Copy the rows below word for word, taking only the stretch from the line containing "400x548 pixels." through the line containing "coord(1164,624)", both included.

[start of TASK INPUT]

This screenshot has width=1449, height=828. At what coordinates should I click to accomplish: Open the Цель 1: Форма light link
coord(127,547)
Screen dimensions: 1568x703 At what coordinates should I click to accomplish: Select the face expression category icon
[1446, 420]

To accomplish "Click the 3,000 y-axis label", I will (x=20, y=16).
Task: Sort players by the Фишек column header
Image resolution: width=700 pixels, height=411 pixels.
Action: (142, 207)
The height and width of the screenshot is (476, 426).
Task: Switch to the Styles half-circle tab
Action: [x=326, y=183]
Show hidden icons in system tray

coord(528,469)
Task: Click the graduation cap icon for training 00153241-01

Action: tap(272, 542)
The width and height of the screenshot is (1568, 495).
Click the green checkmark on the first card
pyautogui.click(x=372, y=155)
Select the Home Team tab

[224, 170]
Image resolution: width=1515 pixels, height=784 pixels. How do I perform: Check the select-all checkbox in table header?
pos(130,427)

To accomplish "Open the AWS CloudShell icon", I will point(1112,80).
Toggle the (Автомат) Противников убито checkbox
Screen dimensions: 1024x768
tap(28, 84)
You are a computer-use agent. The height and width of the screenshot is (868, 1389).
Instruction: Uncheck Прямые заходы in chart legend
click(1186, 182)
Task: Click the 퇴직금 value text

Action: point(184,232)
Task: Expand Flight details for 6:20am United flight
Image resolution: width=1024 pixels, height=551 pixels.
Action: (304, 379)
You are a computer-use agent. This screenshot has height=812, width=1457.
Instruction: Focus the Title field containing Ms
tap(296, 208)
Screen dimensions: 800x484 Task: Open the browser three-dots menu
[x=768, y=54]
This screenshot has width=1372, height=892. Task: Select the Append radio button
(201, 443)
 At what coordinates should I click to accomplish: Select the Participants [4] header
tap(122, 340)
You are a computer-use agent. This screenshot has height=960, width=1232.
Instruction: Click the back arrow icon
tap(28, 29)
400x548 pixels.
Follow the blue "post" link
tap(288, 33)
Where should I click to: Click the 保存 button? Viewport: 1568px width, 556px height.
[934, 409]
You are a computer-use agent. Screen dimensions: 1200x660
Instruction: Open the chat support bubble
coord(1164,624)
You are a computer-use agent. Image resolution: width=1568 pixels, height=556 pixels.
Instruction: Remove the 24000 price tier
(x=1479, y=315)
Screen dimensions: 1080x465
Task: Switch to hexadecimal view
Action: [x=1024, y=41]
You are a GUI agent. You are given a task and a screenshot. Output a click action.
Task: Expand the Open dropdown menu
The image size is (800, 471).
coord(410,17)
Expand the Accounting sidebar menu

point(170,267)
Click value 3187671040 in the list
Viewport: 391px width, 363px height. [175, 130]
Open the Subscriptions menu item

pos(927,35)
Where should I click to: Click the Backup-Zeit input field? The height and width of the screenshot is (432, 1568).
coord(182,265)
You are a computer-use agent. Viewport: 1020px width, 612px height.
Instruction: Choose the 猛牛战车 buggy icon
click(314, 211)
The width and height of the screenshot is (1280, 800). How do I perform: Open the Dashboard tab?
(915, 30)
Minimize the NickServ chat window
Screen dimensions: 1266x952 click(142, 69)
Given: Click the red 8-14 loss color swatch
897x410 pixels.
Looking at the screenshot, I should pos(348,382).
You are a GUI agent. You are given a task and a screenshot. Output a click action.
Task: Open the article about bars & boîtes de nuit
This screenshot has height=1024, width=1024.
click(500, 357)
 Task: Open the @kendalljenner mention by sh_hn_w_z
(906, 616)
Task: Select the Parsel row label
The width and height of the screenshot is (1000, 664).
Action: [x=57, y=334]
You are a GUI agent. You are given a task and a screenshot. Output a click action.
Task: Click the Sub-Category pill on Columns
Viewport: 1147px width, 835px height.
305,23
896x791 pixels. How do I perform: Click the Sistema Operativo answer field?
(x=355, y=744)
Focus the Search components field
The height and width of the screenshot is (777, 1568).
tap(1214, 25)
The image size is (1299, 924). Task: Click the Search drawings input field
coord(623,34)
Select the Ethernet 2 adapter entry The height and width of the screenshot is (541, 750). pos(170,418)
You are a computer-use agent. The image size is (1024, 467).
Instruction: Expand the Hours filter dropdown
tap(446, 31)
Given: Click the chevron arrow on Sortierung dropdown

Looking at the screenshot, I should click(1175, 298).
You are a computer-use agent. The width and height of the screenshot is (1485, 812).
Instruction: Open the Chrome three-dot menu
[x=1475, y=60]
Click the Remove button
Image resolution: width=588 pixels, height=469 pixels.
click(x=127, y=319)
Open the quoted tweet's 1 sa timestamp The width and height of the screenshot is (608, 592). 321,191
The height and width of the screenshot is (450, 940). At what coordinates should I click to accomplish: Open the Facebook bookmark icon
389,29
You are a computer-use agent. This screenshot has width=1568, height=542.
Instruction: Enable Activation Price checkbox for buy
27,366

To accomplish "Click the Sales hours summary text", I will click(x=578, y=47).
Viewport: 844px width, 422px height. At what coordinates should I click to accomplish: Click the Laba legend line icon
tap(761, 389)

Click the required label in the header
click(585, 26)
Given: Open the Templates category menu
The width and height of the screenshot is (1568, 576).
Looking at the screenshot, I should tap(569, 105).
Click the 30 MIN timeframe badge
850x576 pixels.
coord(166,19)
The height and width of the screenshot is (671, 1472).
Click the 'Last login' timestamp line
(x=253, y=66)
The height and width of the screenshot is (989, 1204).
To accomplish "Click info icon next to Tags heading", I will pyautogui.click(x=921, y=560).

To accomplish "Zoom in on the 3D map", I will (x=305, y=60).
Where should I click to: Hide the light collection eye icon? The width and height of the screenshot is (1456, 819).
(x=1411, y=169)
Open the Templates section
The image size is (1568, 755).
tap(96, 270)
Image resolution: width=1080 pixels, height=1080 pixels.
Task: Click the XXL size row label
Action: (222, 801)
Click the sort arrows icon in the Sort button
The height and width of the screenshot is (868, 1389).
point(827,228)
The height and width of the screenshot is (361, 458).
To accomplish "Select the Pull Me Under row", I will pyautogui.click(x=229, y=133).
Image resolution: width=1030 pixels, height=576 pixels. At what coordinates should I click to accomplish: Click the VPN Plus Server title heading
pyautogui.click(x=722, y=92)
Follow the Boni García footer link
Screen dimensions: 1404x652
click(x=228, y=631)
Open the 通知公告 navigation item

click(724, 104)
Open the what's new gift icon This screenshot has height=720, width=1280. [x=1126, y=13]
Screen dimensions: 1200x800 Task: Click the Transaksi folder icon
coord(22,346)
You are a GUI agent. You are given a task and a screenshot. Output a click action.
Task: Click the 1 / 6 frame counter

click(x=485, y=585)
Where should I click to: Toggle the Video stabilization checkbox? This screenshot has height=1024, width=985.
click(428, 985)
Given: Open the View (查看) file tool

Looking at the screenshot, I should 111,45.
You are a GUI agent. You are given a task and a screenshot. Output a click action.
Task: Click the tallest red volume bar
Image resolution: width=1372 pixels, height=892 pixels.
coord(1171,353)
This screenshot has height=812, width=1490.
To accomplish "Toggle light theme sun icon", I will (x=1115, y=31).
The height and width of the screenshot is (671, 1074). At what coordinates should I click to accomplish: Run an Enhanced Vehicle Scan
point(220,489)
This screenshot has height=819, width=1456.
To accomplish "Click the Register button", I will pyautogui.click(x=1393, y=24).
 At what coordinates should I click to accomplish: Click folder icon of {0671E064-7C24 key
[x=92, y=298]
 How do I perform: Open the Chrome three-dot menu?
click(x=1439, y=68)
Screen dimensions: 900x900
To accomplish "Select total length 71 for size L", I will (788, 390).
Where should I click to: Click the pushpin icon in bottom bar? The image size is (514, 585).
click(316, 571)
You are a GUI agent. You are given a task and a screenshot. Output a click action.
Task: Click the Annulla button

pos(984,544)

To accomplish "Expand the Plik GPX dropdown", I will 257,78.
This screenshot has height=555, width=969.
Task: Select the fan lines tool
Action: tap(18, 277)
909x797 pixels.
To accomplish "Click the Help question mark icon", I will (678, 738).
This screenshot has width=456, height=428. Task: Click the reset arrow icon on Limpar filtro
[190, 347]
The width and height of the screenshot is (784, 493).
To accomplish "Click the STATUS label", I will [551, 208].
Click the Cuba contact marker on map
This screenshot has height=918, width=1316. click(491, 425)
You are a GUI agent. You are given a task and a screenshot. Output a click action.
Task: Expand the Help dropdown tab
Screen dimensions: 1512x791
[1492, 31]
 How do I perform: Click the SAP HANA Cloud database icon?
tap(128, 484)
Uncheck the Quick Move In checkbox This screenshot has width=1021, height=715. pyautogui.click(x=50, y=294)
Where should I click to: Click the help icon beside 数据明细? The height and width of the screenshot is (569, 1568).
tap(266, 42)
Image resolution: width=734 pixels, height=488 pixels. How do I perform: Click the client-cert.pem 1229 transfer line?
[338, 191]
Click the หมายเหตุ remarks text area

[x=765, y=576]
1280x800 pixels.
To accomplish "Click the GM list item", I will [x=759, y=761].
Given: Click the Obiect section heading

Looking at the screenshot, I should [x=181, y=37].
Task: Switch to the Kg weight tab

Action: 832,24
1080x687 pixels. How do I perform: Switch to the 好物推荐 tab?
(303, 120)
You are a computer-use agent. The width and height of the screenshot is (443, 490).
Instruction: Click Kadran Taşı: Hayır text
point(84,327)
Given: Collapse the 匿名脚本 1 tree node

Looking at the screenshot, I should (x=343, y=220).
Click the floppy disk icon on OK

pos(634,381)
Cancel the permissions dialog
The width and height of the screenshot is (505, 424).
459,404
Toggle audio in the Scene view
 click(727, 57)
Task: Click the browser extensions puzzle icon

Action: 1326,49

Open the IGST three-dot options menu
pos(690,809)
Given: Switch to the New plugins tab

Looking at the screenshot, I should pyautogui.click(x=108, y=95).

[end of TASK INPUT]

SOLUTION TO THIS EXERCISE -
400x548 pixels.
Follow the blue "post" link
tap(288, 33)
Where should I click to: Click the 保存 button? Viewport: 1568px width, 556px height.
[934, 409]
You are a computer-use agent. Screen dimensions: 1200x660
Instruction: Open the chat support bubble
coord(1164,624)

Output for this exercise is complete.